You seem to misunderstand few things. You cannot compare for example long polling to the server side technology.
Long polling means that the client (i.e. browser) makes an AJAX request to the server. Then the server keeps that request alive until there is a notification. Then it responds to that request and the client after receiveing the update immediatly calls the server with new AJAX request.
You can chose whatever technology you want to handle that on the server side. People made NodeJS with this on they're mind and thus I would recommend using it for that. But use whatever suits you better.
Now another misunderstanding is that threads increase performance and thus they are better then single threaded applications.
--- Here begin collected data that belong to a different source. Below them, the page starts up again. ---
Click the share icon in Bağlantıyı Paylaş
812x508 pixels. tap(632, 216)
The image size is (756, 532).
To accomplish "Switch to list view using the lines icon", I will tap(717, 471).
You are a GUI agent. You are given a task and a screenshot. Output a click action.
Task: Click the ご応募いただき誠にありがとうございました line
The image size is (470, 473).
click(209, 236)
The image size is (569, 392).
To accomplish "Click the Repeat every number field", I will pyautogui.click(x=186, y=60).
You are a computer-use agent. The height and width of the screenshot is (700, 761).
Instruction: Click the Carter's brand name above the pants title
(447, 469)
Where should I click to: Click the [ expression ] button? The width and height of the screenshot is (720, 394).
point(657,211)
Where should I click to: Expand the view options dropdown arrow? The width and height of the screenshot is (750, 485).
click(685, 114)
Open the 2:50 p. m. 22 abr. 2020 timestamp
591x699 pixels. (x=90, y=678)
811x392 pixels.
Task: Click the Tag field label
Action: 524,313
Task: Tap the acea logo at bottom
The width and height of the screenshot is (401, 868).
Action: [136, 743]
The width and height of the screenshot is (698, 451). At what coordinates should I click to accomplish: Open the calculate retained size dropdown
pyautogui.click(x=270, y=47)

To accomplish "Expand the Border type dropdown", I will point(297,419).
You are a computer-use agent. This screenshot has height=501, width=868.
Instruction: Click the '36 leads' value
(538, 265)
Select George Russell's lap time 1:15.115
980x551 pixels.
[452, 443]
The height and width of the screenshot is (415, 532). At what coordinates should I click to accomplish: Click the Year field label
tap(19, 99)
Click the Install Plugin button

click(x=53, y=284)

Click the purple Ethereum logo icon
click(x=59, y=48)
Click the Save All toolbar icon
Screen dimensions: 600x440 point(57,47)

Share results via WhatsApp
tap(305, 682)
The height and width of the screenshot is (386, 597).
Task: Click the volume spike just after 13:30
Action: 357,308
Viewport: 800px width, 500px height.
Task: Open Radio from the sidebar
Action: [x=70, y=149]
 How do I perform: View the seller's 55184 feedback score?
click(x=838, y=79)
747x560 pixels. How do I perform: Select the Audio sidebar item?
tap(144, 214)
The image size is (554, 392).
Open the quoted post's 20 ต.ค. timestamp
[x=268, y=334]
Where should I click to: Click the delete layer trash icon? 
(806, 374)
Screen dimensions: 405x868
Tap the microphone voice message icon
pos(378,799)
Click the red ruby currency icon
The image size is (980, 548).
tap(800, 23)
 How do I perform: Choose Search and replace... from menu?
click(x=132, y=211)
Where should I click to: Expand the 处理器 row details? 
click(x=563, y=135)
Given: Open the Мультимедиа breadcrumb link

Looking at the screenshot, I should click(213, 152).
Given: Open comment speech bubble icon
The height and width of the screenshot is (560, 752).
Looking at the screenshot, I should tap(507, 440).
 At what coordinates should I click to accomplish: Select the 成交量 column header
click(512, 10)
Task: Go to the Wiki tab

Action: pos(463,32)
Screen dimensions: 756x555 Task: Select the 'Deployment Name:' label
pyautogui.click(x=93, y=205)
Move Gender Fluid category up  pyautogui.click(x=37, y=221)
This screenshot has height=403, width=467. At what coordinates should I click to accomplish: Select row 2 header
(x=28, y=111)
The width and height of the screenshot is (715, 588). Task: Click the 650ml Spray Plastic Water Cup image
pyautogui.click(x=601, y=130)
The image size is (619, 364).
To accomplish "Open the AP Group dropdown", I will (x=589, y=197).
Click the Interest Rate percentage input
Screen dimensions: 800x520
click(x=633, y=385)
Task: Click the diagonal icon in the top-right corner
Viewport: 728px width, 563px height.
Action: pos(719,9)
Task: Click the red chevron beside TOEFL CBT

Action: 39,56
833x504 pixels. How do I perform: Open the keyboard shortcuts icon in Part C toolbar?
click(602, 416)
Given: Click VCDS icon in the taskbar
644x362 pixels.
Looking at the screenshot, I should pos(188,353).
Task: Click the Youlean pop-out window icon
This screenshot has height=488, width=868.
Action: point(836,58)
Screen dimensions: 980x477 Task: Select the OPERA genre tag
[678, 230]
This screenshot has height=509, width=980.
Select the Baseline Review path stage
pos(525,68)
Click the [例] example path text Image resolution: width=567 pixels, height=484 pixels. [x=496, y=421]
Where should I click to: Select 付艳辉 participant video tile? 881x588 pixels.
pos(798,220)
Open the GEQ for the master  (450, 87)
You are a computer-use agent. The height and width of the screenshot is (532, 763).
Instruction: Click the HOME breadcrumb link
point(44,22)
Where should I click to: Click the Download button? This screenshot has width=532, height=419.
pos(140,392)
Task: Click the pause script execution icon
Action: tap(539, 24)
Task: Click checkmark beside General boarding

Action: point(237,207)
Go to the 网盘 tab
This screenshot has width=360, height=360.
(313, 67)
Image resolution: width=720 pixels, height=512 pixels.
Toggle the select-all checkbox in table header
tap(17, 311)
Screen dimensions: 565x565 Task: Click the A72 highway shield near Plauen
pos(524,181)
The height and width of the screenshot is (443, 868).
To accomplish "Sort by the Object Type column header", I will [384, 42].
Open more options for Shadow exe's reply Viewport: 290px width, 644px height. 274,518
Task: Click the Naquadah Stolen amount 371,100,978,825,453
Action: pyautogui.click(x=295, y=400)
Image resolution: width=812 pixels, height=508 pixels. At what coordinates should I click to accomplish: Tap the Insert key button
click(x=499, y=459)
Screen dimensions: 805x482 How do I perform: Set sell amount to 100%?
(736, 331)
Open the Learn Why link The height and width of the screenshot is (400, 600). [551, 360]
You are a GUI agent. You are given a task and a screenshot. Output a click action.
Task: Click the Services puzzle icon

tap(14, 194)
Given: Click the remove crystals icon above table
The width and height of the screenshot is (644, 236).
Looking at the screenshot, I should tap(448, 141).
Actually the opposite is true: with threads the performance gets worse (here I assume that we are working on one core CPU). Threads increase responsivness, but not performance. There is however a problem (with single threaded apps) that if a thing you're trying to do is CPU intensive, then it will block your server. However if you are talking about simple notifications, then that's not an issue at all (you don't need CPU power for that). SIDE NOTE: You can fire as many instances of NodeJS as you have cores to take advantage of multiple cores (you will need a bit more complex code, though).
Also you should consider using WebSockets (thus implementing a simple TCP server on the server side). Long polling is inefficient and most modern browsers do support WebSockets (in particular IE10+ as it was always an issue with IE).
Concluding: on the server side use the technology you're most familiar with.